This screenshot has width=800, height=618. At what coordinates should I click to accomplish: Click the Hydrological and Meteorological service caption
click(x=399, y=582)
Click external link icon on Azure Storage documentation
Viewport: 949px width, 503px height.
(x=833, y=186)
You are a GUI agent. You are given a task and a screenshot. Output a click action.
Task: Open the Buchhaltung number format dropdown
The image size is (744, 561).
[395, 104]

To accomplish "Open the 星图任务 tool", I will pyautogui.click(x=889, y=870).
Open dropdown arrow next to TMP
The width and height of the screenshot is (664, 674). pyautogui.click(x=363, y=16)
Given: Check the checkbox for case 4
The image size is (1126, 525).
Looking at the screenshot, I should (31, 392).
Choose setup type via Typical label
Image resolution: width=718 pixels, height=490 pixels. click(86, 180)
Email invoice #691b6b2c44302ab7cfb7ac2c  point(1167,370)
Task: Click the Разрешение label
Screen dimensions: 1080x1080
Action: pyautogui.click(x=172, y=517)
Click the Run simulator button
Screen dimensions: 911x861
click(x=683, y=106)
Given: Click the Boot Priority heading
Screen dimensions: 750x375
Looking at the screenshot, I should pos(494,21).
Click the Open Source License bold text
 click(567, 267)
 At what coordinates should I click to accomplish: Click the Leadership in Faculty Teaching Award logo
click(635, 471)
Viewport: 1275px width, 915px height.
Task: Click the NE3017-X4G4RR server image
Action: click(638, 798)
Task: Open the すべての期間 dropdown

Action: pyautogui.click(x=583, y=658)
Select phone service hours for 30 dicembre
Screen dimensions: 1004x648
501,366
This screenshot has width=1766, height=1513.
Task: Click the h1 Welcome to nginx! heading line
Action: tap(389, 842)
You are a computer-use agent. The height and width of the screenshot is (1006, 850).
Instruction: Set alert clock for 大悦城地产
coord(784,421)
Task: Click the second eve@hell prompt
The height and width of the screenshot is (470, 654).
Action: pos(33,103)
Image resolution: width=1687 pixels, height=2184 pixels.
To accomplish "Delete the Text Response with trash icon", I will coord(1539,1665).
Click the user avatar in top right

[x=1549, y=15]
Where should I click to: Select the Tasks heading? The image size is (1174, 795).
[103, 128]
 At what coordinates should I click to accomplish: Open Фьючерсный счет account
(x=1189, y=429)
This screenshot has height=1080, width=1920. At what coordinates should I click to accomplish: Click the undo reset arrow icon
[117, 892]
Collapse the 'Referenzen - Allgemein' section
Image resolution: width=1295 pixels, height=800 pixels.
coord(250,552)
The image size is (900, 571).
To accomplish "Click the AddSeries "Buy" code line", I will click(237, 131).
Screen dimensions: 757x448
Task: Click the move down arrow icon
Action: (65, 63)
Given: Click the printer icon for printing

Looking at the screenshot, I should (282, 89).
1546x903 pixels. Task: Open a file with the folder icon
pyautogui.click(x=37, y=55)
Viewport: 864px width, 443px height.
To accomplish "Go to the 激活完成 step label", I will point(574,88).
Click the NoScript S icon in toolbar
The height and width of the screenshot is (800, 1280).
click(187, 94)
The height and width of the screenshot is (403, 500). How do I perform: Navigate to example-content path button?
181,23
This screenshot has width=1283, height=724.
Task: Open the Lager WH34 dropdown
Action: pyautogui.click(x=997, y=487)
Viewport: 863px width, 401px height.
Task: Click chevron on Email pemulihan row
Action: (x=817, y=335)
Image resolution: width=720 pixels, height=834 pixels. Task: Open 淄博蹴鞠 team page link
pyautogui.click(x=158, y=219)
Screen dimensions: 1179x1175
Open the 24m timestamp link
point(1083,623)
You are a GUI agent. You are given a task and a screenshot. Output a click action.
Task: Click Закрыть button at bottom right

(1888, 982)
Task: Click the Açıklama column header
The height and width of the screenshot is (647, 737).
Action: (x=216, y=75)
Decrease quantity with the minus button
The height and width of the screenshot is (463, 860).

§ Task description:
Copy out the entries above again, keeping them exact.

§ Answer to this task:
This screenshot has width=800, height=618. At what coordinates should I click to accomplish: Click the Hydrological and Meteorological service caption
click(x=399, y=582)
Click external link icon on Azure Storage documentation
Viewport: 949px width, 503px height.
(x=833, y=186)
You are a GUI agent. You are given a task and a screenshot. Output a click action.
Task: Open the Buchhaltung number format dropdown
The image size is (744, 561).
[395, 104]

To accomplish "Open the 星图任务 tool", I will pyautogui.click(x=889, y=870).
Open dropdown arrow next to TMP
The width and height of the screenshot is (664, 674). pyautogui.click(x=363, y=16)
Given: Check the checkbox for case 4
The image size is (1126, 525).
Looking at the screenshot, I should (31, 392).
Choose setup type via Typical label
Image resolution: width=718 pixels, height=490 pixels. click(86, 180)
Email invoice #691b6b2c44302ab7cfb7ac2c  point(1167,370)
Task: Click the Разрешение label
Screen dimensions: 1080x1080
Action: pyautogui.click(x=172, y=517)
Click the Run simulator button
Screen dimensions: 911x861
click(x=683, y=106)
Given: Click the Boot Priority heading
Screen dimensions: 750x375
Looking at the screenshot, I should pos(494,21).
Click the Open Source License bold text
 click(567, 267)
 At what coordinates should I click to accomplish: Click the Leadership in Faculty Teaching Award logo
click(635, 471)
Viewport: 1275px width, 915px height.
Task: Click the NE3017-X4G4RR server image
Action: click(638, 798)
Task: Open the すべての期間 dropdown

Action: pyautogui.click(x=583, y=658)
Select phone service hours for 30 dicembre
Screen dimensions: 1004x648
501,366
This screenshot has width=1766, height=1513.
Task: Click the h1 Welcome to nginx! heading line
Action: tap(389, 842)
You are a computer-use agent. The height and width of the screenshot is (1006, 850).
Instruction: Set alert clock for 大悦城地产
coord(784,421)
Task: Click the second eve@hell prompt
The height and width of the screenshot is (470, 654).
Action: pos(33,103)
Image resolution: width=1687 pixels, height=2184 pixels.
To accomplish "Delete the Text Response with trash icon", I will coord(1539,1665).
Click the user avatar in top right

[x=1549, y=15]
Where should I click to: Select the Tasks heading? The image size is (1174, 795).
[103, 128]
 At what coordinates should I click to accomplish: Open Фьючерсный счет account
(x=1189, y=429)
This screenshot has height=1080, width=1920. At what coordinates should I click to accomplish: Click the undo reset arrow icon
[117, 892]
Collapse the 'Referenzen - Allgemein' section
Image resolution: width=1295 pixels, height=800 pixels.
coord(250,552)
The image size is (900, 571).
To accomplish "Click the AddSeries "Buy" code line", I will click(237, 131).
Screen dimensions: 757x448
Task: Click the move down arrow icon
Action: (65, 63)
Given: Click the printer icon for printing

Looking at the screenshot, I should (282, 89).
1546x903 pixels. Task: Open a file with the folder icon
pyautogui.click(x=37, y=55)
Viewport: 864px width, 443px height.
To accomplish "Go to the 激活完成 step label", I will point(574,88).
Click the NoScript S icon in toolbar
The height and width of the screenshot is (800, 1280).
click(187, 94)
The height and width of the screenshot is (403, 500). How do I perform: Navigate to example-content path button?
181,23
This screenshot has width=1283, height=724.
Task: Open the Lager WH34 dropdown
Action: pyautogui.click(x=997, y=487)
Viewport: 863px width, 401px height.
Task: Click chevron on Email pemulihan row
Action: (x=817, y=335)
Image resolution: width=720 pixels, height=834 pixels. Task: Open 淄博蹴鞠 team page link
pyautogui.click(x=158, y=219)
Screen dimensions: 1179x1175
Open the 24m timestamp link
point(1083,623)
You are a GUI agent. You are given a task and a screenshot. Output a click action.
Task: Click Закрыть button at bottom right

(1888, 982)
Task: Click the Açıklama column header
The height and width of the screenshot is (647, 737).
Action: (x=216, y=75)
Decrease quantity with the minus button
The height and width of the screenshot is (463, 860).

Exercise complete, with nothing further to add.